Proteins from the green fluorescent protein (GFP) family are essential markers in the world of molecular and cellular biology because they help to visualize cellular components and processes. They fluoresce thanks to a small light-adsorbing fragment of the protein (a chromophore group). For a long time, scientists have had the perception that the chromophore emits light only in its natural protein environment. Once the fluorescent protein denatures, its chromophore loses its fluorescence.
The chromophore of green fluorescent protein.
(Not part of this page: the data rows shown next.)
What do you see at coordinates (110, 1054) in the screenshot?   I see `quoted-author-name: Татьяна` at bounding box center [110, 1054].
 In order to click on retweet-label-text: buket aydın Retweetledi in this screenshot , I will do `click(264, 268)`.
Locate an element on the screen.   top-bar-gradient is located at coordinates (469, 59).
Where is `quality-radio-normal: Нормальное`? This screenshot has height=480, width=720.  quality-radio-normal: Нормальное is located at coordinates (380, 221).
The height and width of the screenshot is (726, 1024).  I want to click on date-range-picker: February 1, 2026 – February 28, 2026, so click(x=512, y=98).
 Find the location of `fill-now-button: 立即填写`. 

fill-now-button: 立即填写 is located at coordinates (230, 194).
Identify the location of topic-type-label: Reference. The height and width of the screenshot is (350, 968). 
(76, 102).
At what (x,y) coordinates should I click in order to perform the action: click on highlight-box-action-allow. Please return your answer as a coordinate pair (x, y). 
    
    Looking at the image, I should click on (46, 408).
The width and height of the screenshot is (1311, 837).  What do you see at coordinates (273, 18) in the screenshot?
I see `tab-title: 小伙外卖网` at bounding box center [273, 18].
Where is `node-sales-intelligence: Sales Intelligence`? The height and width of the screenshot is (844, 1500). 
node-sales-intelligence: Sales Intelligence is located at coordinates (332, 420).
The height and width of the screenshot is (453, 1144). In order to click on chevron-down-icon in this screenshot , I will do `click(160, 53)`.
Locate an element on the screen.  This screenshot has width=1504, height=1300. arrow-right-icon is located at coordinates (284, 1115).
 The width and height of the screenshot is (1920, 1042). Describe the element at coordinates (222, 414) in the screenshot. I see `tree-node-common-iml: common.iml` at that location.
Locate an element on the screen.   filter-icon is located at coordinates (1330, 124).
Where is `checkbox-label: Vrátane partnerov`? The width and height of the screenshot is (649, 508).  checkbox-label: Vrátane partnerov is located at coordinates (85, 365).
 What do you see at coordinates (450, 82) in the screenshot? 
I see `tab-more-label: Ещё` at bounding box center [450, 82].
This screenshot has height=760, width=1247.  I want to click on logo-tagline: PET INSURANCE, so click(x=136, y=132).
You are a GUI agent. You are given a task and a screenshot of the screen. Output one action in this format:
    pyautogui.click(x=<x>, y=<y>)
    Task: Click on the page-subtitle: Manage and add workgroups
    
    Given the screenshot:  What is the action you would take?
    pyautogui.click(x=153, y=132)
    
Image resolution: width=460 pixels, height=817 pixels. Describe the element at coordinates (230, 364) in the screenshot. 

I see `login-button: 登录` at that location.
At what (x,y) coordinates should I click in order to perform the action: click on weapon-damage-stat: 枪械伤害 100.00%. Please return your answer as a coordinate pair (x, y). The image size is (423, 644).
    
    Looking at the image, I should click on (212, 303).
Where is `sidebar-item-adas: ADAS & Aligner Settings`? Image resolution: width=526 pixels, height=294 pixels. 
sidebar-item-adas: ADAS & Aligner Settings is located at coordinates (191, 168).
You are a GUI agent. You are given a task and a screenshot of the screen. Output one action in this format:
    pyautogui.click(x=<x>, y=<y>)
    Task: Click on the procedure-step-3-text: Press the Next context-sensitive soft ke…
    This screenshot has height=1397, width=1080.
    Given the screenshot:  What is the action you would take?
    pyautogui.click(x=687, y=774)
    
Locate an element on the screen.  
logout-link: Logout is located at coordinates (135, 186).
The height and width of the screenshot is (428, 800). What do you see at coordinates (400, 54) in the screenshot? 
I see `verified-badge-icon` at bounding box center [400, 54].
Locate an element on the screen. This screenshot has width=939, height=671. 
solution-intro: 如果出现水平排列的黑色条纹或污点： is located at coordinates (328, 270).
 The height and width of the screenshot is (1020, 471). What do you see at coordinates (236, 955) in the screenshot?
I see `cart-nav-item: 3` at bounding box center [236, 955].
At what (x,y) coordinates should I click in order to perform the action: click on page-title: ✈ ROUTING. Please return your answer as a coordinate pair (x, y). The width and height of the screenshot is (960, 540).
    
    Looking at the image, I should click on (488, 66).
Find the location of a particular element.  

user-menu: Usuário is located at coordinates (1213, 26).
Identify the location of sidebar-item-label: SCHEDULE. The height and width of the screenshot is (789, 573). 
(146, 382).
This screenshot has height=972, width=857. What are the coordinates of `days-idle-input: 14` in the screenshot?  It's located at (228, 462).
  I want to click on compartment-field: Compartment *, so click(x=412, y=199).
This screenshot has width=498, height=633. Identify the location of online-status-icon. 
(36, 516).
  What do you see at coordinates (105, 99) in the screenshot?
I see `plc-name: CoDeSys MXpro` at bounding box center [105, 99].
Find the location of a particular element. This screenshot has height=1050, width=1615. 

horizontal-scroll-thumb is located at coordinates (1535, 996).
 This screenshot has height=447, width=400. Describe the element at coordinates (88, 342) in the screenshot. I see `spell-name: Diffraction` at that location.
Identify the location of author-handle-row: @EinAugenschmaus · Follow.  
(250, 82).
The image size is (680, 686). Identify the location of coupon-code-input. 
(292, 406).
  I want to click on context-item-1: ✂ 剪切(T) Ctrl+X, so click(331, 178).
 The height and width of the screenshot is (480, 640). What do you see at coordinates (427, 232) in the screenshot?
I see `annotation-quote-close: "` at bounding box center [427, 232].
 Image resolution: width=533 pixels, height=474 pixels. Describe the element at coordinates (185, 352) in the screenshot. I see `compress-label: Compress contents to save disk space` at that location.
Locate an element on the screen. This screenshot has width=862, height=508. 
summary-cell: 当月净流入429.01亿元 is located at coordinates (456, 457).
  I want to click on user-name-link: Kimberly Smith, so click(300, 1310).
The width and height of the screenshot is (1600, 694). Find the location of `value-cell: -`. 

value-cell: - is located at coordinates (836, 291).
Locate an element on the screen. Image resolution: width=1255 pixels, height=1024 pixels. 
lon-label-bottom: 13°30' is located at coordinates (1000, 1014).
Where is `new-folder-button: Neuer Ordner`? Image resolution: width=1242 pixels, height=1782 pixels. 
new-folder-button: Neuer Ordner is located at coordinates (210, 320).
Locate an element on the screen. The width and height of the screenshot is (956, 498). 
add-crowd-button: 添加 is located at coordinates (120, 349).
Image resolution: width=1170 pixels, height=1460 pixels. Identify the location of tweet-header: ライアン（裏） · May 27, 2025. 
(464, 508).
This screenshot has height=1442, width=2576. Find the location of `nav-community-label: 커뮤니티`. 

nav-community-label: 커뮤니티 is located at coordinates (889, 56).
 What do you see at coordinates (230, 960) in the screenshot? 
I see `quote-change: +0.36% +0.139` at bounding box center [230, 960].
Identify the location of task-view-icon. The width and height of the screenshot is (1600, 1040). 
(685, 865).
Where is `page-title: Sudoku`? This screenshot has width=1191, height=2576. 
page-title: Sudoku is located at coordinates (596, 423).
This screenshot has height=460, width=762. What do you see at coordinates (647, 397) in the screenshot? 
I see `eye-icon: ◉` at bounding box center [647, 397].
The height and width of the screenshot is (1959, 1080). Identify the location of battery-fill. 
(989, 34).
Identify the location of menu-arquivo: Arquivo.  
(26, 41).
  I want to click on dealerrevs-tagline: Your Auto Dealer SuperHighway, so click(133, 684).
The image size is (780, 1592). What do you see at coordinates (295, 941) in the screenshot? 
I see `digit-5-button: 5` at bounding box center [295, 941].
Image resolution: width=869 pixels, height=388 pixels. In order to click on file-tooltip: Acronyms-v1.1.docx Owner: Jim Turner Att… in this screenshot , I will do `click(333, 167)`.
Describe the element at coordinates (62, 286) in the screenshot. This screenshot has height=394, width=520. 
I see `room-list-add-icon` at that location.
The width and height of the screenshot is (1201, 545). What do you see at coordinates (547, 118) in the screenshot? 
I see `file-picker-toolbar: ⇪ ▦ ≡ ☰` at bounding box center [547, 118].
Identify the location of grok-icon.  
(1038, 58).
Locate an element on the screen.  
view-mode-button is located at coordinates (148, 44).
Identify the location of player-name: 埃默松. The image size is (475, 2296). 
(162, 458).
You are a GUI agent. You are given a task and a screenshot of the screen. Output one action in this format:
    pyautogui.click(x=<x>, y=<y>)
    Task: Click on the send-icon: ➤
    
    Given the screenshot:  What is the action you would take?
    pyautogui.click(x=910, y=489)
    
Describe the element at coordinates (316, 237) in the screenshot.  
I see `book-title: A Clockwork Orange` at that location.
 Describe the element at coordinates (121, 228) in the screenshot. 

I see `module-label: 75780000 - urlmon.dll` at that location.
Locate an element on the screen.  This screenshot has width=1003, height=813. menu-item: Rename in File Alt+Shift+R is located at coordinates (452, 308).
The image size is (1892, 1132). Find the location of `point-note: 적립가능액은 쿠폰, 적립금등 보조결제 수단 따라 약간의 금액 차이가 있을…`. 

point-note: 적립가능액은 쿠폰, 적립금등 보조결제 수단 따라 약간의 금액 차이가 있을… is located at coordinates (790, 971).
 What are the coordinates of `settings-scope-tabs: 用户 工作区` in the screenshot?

Credit: Anastasia Bochenkova.
In a recent publication of the Journal of the American Chemical Society, a team of Russian and Danish researchers reported that the chromophore of GFP is capable of fluorescing even when it is isolated from its protein environment, and the protein function is to enhance its fluorescent properties.
The story of GFP begins with Nobel Laureate Osamu Shimomura’s research into a glowing jellyfish in the early 1960s. In this fascinating sea creature, he isolated two proteins: one emits blue light, and the other absorbs blue light and emits green fluorescence, which was later known as green fluorescent protein. GFP underwent further studies and development by two prominent scientists (who shared the Nobel Prize with Shimomura) before becoming one of the most widely used tools in modern biology. Martin Chalfie introduced the GFP gene to the genome of C. elegans, which has since enabled the tracking and localization of specific proteins in living organisms; Roger Tsien tweaked the structure of GFP to produce molecules that can emit light of various wavelengths so that labeling complex biological systems with different colors becomes possible.
As a known mechanism, GFP absorbs energy in the form of light and stores it in its chromophore’s electrons, which leads to the so-called excited state. To return to the ground energy state, the protein loses its excess energy through two different deactivation processes: the first one is fluorescence - emitting energy in the form of light, and the second one is called nonradiative relaxation, during which electronic energy, is transformed into vibrational energy of nuclei.
The Russian and Danish scientists discovered that there are intrinsic energy barriers on the nonradiative deactivation pathways, which can trap an isolated GFP chromophore in the excited state. When the chromophore is cooled to 100 K, the barriers enable a slow radiative channel and close the fast nonradiative channel, which causes the isolated molecule to fluoresce. Therefore, the GFP chromophore is intrinsically fluorescent. Interactions between the chromophore and the protein environment allow better entrapment of the electronic energy and keep the chromophore in the excited state. As a result, the radiative channel becomes predominant inside the protein already at room temperature.
"Our research aims at disclosing molecular mechanisms of functioning of living systems. A fundamental challenge is to understand the relationship between the properties of an entire light-sensitive biosystem and its much smaller active chromophore, which is at the heart of the molecular machinery. Here, we have shown that the properties of a single chromophore are important for understanding the mechanisms of action of the entire GFP protein,” explained Anastasia Bochenkova of the Lomonosov Moscow State University and one of the senior authors.
She hopes that beyond solving the question about the origin of the intrinsic fluorescence of GFP, the detailed molecular knowledge of the chromophore might be used together with molecular engineering in designing new functional biomaterials with optimal photo-response.